LEE HOCHBERG: Some Houstonians say there won't be enough jobs.
DENISHA DENMON: This is our hometown and we're getting' pushed back. And I don't feel like that's right because there are a lot of people in Houston trying to get somewhere in life and as soon as a tragedy comes, it's like we're pushed to the side.
LEE HOCHBERG: Texas political leaders maintain there's enough bounty in Texas for everybody. Houston Mayor Bill White:
MAYOR BILL WHITE: What we need to do...is provide relief now so that we get the survivors back on their feet as soon as possible.

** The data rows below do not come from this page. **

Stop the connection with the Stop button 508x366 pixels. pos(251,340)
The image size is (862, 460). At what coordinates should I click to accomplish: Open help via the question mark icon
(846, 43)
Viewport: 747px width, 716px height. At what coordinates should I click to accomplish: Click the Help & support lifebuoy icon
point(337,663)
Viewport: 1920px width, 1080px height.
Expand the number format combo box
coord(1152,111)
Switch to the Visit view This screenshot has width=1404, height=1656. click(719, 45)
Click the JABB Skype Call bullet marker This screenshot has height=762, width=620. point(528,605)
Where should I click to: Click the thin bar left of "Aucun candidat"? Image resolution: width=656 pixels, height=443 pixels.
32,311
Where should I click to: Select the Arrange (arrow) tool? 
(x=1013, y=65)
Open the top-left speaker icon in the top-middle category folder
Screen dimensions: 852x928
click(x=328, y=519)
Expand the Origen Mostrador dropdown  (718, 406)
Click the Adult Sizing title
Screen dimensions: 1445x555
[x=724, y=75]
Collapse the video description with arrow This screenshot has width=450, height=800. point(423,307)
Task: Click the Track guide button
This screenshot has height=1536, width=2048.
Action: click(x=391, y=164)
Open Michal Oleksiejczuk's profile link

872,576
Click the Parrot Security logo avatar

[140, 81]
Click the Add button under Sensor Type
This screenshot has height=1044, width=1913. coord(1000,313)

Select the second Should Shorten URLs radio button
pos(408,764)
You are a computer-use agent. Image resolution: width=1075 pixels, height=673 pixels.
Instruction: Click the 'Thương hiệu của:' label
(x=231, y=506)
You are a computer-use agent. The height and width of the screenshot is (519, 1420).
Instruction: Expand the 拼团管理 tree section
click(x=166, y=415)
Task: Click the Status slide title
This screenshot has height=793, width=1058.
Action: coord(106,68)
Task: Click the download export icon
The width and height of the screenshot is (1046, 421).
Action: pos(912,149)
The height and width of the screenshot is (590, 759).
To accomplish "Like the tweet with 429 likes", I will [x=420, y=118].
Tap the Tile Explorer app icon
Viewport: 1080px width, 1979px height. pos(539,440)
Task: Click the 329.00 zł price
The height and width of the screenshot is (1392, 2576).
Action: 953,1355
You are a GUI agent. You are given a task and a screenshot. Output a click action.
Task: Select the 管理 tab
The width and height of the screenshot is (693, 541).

LEE HOCHBERG: Many evacuees believe they have no choice but to stay.
DENNIS BLOSSOM: If I was to go back, it wouldn't really be the same. It just really wouldn't. I mean, it is sad, it's depressing to see my city, my neighborhood underwater. But it wouldn't really be the same. It just wouldn't.
LEE HOCHBERG: As she figures out what her future holds, Sharry Sandler is volunteering at Legal Aid using her knowledge of Louisiana law to help evacuees. She says she might work some tables for some income. The moving job for these young men ends soon. They will be looking for other Houston jobs to take them to the next stage of their very changed lives.